A few months after its final broadcast, a special one-off edition was released on VHS, featuring a selection of cartoons from the Paramount library.

==Radio==
Michael was one of the first presenters on Radio Clyde which launched as Scotland's first commercial radio station in 1974. He had a slot on Thursday nights, playing music up until midnight. He presented for six and a half years. Michael later presented a weekly show on Saga FM every Sunday from 2004 until 2007, playing songs from stage shows and classic records.

== After Cavalcade ==
With the end of "Cavalcade", Michael continued working, taking a touring version of the show around Scotland to primary schools, assisted by his wife Beryl. He appeared playing a ventriloquist in an episode of the long-running crime drama Taggart that aired in 1995. Michael made a brief cameo in an episode of the BBC series VideoGaiden, playing himself in a speaking role. In the episode, Michael receives a coconut and some flowers in the mail (in an attempt to recreate the Nintendo game Animal Crossing) and sends a thankful letter in response.

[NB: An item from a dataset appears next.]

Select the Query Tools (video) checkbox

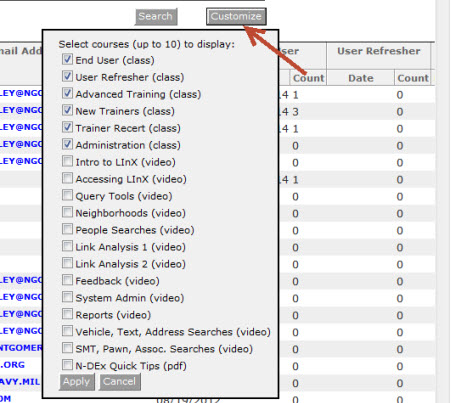tap(67, 196)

In 2008 Michael released an autobiography called Life's a Cavalcade, in which he tells how he worked his way to becoming a performer, his life in the army and how he ended up in Scotland. Comic book writer Mark Millar cited that Cartoon Cavalcade inspired him to become a writer and none of his comic books would exist if it wasn't for Michael and his show. He invited Michael to the premiere of the film adaptation of his work Wanted. Millar helped Michael to get a cameo role in the film version of the Kick-Ass comic-book series. The footage with Michael, however, was cut from the final edit. Michael said, "I never expected to be in it at all. I think it was meant as a gesture. I think they were trying to make me feel like a real star. I had a trailer which was as big as a coach."

== Personal life and death ==
Michael married Beryl Ratcliffe in April 1947 and she died in 2015 aged 93. Six years after Beryl's death, he backed a campaign by Age Scotland to tackle loneliness. Michael died at his home after a short illness, in Maidens, Ayrshire on 9 July 2025, at the age of 99.